How Are You Feeling? Part 2

Read Time: 4 minutes

In this issue we’re back at it, diving a little deeper into those feelings. Honing in on all the variables that need considered when navigating the  “emotional stimulus to response” process, how it all relates to the concept of Drift, and its influence on your leadership lifestyle.

If you haven’t had a chance to read Part 1 of this series we encourage you to start there.

Picking up where we left off last week, highlighting the connections between feelings and self-awareness, according to this research, 95% of people think they are self-aware when only 10-15% really are. 

Self-awareness is the most fundamental skill for leadership effectiveness and personal well-being, but it necessitates having full appreciation of our entire being. Especially our feelings! 

So, it’s not surprising to see a statistic that reveals such a discrepancy.

From Stimulus To Response

OG psychologists and physiologists like Edward Thorndike, B.F Skinner, and Ivan Pavlov introduced the theory of behaviorism. Which states that all behaviors are learned through interactions with our environment, and those learnings boil down to two things: stimulus and response

From a behavioral perspective, feelings are nothing more than a response to a stimulus. Even more so feelings are behaviors. They’re internal behaviors we engage in following a stimulus. 

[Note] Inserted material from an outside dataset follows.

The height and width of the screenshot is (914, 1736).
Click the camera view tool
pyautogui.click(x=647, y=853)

So feeling angry is the internal behavior (attitude), while slapping your desk is the external behavior (action).

The range of our behavior is ultimately determined by what both the internal (physiology & psychology) and external (environment) will allow at that moment.

In some instances behaviors appear to be automatic, but are they really?

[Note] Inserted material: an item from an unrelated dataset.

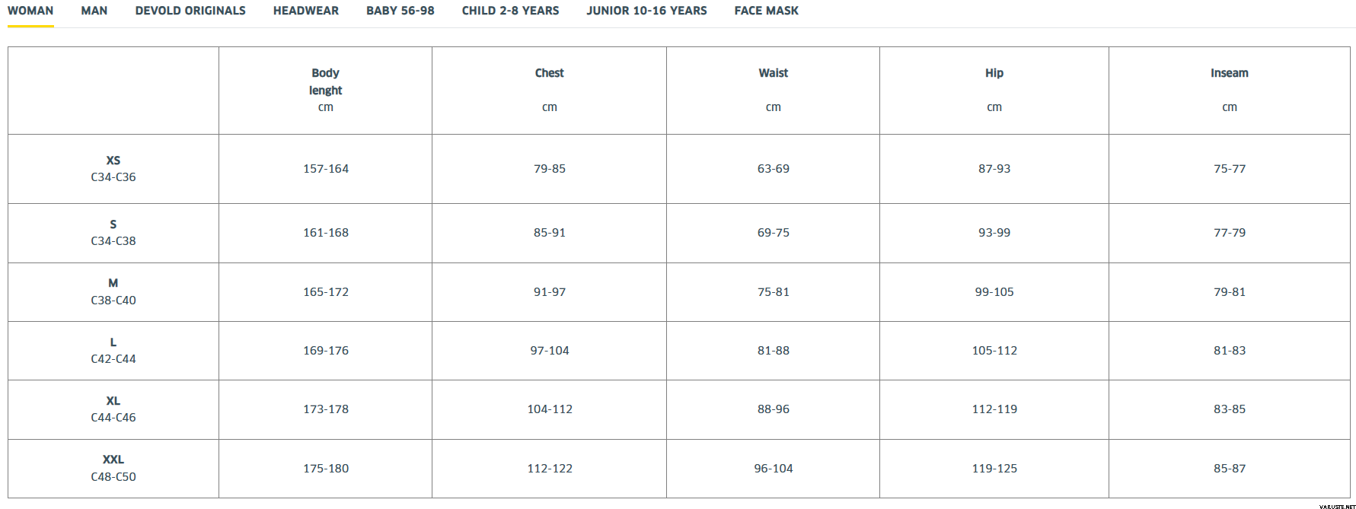Click the varuste.net watermark link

No, they’re simply strongly conditioned responses to stimulus we have a history with.

No one wants to believe that their attitudes and actions are the result of any sort of conditioning, but that’s most likely the case if we’re navigating life lacking sufficient self-awareness and intentionality.

We call this Drifting

Don’t Drift

When drifting we’re unconsciously responding in a particular way to a particular stimulus brought about by external circumstances. We’re being conditioned!

In these instances, we’ve unwittingly relinquished the agency to some external force. This has a direct negative effect on our ability to respond On Purpose.

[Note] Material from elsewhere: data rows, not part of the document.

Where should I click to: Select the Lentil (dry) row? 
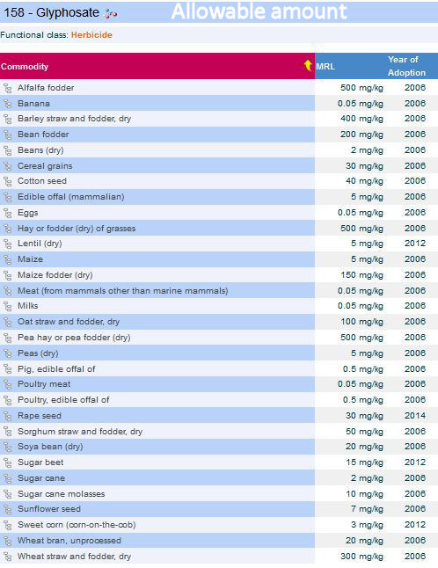219,244
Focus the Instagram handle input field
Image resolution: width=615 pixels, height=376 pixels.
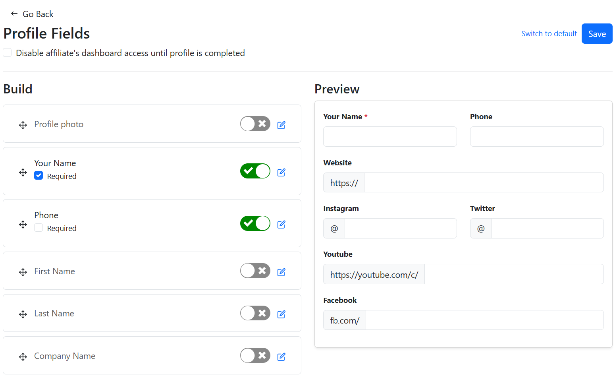coord(400,229)
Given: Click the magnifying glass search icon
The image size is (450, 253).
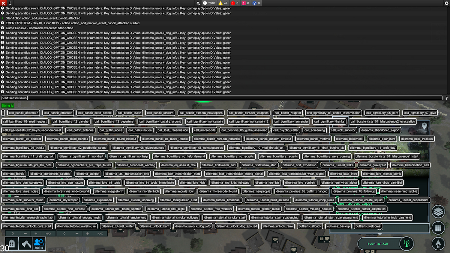Looking at the screenshot, I should click(199, 3).
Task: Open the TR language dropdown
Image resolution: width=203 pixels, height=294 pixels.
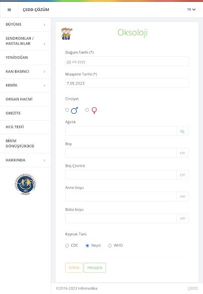Action: pyautogui.click(x=192, y=9)
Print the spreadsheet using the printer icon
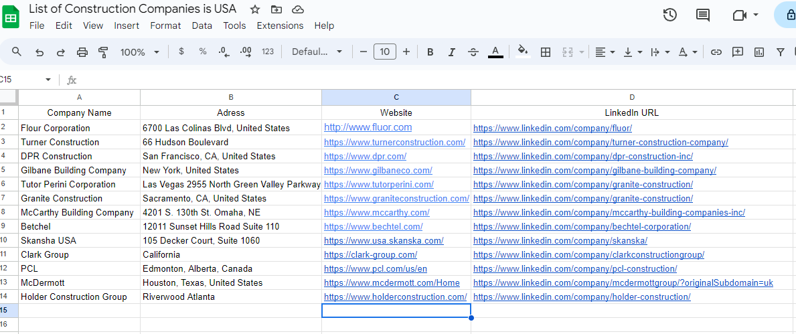 pyautogui.click(x=82, y=52)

This has massive implications on our leadership potential and is why we so adamantly proclaim leadership is a way of being, an overflow of your lifestyle.

This process never stops. Our ability to respond effectively tomorrow is directly correlated to the practice of responding specifically today. Every moment is an opportunity to learn a new way to respond to a familiar stimulus.

In theory, at any moment in time, under any circumstances, we can decide within ourselves how all of it is going to affect us. 

But that’s the exception, not the rule. Most of us are not operating anywhere near that level. Not, because we’re incapable of it but because we lack the experience. 

Getting to that level of mastery requires a tremendous amount of dedicated practice.

We refer to this as engaging in the intersection. 

Embracing the space between stimulus and response. 

The antidote to Drift.

As a leader your work should always be focused in one of two directions: internally (self-mastery) or externally (serving others). 

The work we do internally helps calibrate our purpose with our passion making us deeply committed. Over time our attitudes will adjust accordingly.

The work we do externally helps calibrate our intentions with our impact making us highly effective. Over time our actions will adjust accordingly.

In doing this we slowly become the cause of the effects. Improving both in attitude and action.